I sailed on a couple of passenger ships with active fins but for us the crew we did not particularky like them because of the jerky movements the ship made which made walking on the decks uncomfortable. On one occasion one of the fins broke off so then we felt better. A disadvantage of active fins is the increase of the water resistance, reason enough to switch them off or rather retract them if they are of that type and not really needed. A question of basic seamanship.
From this illustration it appears that the Nansen Class has stabilsing fins abt. 2/3 aft: http://www.milpower.org/shipclass.asp?class=Fridtjof%20Nansen
If those were extended it is VERY likely that there have been contact with the side of Sola TS as they passed each other AFTER the damage caused by the anchor was inflicted.
I cannot find any other explanation for the initial flooding. (??)
So the starboard anchor of M/T Sola TS, fitted 6 m above waterline on the protruding bow flare of the tanker and probably >10 from the centerline contacted KNM Helge Ingstad (HI) starboard deck house/aft side above the waterline in a collision (angle <20°) and ripped open the HI side say over 30 meters and 4-5 meters … above the waterline. It may have lasted 5 seconds. Soon after HI lost propulsive power.

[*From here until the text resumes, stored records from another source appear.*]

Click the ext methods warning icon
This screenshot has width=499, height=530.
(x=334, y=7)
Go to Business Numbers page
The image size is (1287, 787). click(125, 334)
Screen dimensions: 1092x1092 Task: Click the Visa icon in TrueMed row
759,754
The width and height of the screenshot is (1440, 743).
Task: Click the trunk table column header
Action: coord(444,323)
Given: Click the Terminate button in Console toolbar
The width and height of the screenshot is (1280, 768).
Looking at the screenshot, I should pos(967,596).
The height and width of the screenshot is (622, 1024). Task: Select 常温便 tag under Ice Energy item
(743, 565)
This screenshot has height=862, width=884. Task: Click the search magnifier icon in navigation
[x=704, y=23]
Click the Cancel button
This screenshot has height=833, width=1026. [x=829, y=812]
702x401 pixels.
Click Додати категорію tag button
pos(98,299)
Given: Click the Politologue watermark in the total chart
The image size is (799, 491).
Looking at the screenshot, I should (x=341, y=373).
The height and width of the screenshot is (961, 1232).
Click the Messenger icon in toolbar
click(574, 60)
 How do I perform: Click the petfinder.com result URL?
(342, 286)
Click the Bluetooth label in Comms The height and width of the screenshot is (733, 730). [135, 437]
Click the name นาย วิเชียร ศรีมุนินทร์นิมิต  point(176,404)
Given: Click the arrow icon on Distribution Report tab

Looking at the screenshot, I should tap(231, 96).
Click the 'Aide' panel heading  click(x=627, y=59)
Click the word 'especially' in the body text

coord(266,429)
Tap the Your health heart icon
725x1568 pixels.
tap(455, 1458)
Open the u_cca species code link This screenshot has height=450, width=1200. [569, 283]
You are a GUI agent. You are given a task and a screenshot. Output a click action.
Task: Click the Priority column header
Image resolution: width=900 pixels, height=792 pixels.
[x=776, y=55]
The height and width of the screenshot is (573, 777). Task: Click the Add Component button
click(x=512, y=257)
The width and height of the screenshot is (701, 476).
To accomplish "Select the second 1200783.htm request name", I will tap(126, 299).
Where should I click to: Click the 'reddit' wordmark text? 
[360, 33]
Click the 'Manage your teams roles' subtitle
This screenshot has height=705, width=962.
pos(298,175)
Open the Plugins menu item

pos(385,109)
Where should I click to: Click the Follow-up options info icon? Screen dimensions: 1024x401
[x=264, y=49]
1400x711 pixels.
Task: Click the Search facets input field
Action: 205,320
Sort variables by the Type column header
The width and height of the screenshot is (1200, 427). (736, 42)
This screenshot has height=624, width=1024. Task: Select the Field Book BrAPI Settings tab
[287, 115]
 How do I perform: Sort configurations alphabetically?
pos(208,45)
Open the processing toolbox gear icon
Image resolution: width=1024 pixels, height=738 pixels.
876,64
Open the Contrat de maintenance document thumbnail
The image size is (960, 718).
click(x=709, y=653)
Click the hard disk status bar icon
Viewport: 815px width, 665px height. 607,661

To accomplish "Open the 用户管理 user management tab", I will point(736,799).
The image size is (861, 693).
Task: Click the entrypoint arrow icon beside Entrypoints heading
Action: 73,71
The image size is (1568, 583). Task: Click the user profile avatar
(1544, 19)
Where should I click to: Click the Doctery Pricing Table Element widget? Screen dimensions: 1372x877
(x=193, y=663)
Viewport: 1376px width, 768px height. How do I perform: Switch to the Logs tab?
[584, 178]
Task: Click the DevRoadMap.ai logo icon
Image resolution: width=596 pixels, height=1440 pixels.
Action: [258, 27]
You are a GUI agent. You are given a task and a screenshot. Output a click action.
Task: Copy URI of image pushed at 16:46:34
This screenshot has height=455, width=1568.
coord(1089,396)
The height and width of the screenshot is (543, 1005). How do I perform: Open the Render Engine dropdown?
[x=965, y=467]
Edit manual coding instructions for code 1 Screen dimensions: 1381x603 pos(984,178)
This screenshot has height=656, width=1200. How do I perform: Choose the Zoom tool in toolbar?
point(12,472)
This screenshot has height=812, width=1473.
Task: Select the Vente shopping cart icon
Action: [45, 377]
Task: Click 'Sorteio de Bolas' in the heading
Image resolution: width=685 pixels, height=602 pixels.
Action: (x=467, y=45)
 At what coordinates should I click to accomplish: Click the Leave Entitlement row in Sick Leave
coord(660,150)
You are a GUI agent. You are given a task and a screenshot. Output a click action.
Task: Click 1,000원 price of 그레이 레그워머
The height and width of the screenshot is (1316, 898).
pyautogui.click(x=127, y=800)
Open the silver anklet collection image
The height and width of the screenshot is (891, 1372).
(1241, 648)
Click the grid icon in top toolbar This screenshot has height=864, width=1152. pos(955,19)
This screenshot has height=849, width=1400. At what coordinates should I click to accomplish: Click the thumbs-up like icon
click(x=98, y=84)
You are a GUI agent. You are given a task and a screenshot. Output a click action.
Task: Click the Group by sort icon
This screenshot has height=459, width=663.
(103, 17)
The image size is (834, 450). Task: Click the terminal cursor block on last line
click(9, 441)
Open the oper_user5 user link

I must say that I cannot understand how a fairly small buckle in HI above waterline could cripple HI in so short time. The HI underwater hull was not touched by Sola TS!
So why did the HI main engines stop so fast and where did water flood into HI to sink it?
Anyway, this incident confirms again the BIMCO 1994 findings (presented to the IMO) that most collision damages are only above waterline! IMO, USCG and many maritime authorities thought before that that in collisions at sea the side of any ship was sliced from bilge to main deck, bla, bla. But in fact, in 75% of all collisions only the side above waterline of the ship being hit was affected (as in the HI incident). So in 75% of all collisions, no ship sank. Same applies to oil tankers. So 1994 I suggested to the IMO that it was better that oil tankers put their collision protection above waterline to prevent oil spills in such events. 100% agreed! But when my design to do it was approved by the IMO 1997, USCG informed that such tankers were not allowed to enter US ports. And there we are today.
We don’t know yet whether there was any damage below the waterline, but presuming you are correct, wouldn’t HI have had a significant rolling input from the collision? Once the HI rolled back, then the above-pictured gash would have been below waterline, perhaps long enough to impart a permanent list, dooming the vessel.
Another possibility is that the HI had her stabilizers deployed, and the collision tore the starboard one out, holing the hull. Damage to the M/T Sola from hitting the stabilizer might not show in the pictures we’ve seen.